Yazarın buna cevabı hayatındaki dram dolu yılları anlatır netlikte aslında. Çünkü kendisi, ‘E’ harfinin Fransız işbirlikçiler tarafından, Almanlara verilen ve Nazi toplama kampında ölen annesi ile babasını simgelediğini söylüyor.  

Fransa’ya göç eden Polonya Yahudisi yoksul bir ailenin tek çocuğu olan yazarın çocukluk yılları, İkinci Dünya savaşına rastlar.


Zor şartlar altındaki yaşamında önce babasını, ondan yedi yıl sonra da annesini Nazi toplama kampında kaybeder. Çocuklukken onların bir bir kayboluşuna tanıklık etmesi; içinde devasa bir boşluk oluşturur.

Ne yazık ki yaşam acı dolu yağmurları ile onu sürekli hırpalar. Halası tarafından bakılırken, birden evlatlık olarak hiç tanımadığı bir aileye verilmesi ise tenine düşen iri dolu taneleri gibi içini yakar.

Nihayet Paris Sorbonne Üniversitesi’nde tarih ve sosyoloji eğitimi alır. Kendisini yazmaya vererek yaşam yolunu belirlemeye çalışır. Kelimelere giydirdiği büyülü anlamlarla kendini ifade ettiği yaşamı çalkantılıdır.

Makale ve deneme yazarlığı yanında, bir süre arşiv işinde de çalışır.

Bu arada farklı edebiyat tarzları üzerinde çalışma yapan bir gruba katılır. Bu grubun üyeleri; dilin sınırlarını genişletmenin peşindedir. Hatta matematik kurallarından faydalanarak deneysel çalışmalar bile yaparlar.  Grup; her türlü dil ve ses oyunu, harf düşmesi, karışık tümce düzeni gibi farklı yollar deneyerek edebiyata değişik bir soluk katmaya çalışır.  

İşte Kayboluş romanı, yazarın bu arayışları sırasında doğar. Alfabetik bir harfi yok sayarak yazdığı romanı ile hem hayatından kaybolanları ölümsüzlüğe taşır hem de dünya çapında bir romana imza atar.

İçinde belirli bir harf kullanılmadan yazılan böylesi eserlere Lipogram adı veriliyor. 
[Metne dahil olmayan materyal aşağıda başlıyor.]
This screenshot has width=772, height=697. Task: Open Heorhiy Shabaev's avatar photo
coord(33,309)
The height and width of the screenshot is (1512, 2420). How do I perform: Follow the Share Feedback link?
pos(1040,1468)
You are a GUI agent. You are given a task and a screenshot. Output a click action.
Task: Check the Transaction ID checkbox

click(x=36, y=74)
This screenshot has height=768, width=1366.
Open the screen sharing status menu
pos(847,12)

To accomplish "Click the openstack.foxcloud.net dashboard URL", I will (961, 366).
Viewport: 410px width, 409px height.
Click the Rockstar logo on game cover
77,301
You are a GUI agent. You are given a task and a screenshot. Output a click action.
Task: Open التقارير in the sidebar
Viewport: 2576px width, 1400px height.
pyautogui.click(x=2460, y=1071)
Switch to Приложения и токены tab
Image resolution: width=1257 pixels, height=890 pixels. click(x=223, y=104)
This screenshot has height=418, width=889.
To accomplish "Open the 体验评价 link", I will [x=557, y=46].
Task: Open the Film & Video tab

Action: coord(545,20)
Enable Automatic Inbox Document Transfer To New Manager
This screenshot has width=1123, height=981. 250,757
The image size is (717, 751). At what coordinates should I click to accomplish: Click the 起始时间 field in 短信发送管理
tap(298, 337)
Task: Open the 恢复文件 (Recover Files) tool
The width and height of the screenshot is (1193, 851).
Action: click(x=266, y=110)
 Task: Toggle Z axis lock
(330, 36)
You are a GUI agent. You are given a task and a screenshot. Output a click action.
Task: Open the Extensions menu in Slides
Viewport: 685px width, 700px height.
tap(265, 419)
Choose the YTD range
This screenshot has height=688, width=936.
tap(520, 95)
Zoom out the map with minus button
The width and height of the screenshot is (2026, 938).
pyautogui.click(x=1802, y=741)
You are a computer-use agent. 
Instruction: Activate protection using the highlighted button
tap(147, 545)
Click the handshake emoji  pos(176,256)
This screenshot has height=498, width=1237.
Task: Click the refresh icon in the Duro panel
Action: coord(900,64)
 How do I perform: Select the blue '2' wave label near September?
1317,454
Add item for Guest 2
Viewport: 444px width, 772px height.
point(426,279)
Ancak romanın oldukça ilginç başka özellikleri de var.

Romanın bölüm sayısı 26 ki bu durum Fransız alfabesinin harf sayısıyla aynı.

Öte yandan romanın 5.bölümü yok. Neden mi dersiniz? Çünkü ‘E’ harfi Fransız alfabesinde 5. Sırada yer alıyor.

Edebi çevreler; yazarın eserinde kullandığı dil oyununa, hayal gücüne, kurgusuna ve mizah duygusuna hayranlıkla yaklaşır. Mucize eser olarak görüp destekler.

1969 yılında yayımlanan roman dünya çapında öyle büyük ilgi görür ki pek çok dile çevrilir.

Türkçe, İngilizce, Almanca, İtalyanca, İspanyolca, Felemenkçe, Rusça, Hırvatça, Sırpça ve Japonca dillerine yapılan çevirilerde ‘E’ harfinin hiç kullanılmaması ise Kayboluş romanını daha da özel hale getirir.  

Romanı Türkçeye çevirerek bizlere ulaştıran yazar Cemal Yardımcı.

George Perec’in eserindeki önemli noktaları titizlikle ele alan çevirmen; Türkçe’ye çevirisinde aynı titizliği korumuş. 29 harften oluşan Türk alfabesini düşünerek bölüm sayısını 29’a çıkarmış. Alfabemizde 6. Sırada yer alan ‘E’ harfine dikkat çekmek için de tıpkı yazar gibi 6. bölümü eksik bırakmış.

Kendisini yarı yazar olarak tanımlayıp, romanın orijinal yapısına katkılar sağladığını savunması ise; Türk edebi çevreleri tarafından hayli sert karşılanmış.

Dehşet dolu günlerin acıyla yoğurduğu çocukluğunu, ellerinin arasından kayıp giden anne ve babasını yüreğine gömen ve ruhunu sözcüklere emanet eden Perec; maalesef 45 yaşındayken akciğer kanserinden; hayatını kaybeder.

Eserlerinin çoğunda hayatından kesitler sunarken; sivri dilli olmasına karşın sözcüklerle yaptığı büyülü dans hiç unutulmaz. Son yarım yüzyılın başyapıtlarından biri olarak kabul edilen ve fantastik bir komplo öyküsünü anlattığı ‘Kayboluş’ romanı ile de unutulmazlar listesindeki yerini alır.

Sevgiyle kalın.
Belgin ERYAVUZ

07.03.2018


22 Nisan 2018 Pazar

KEYİFLİ – İYİ - ANLAMLI

Başlıktaki üç sıfat da pozitif enerjiler hissettiriyor insanda değil mi?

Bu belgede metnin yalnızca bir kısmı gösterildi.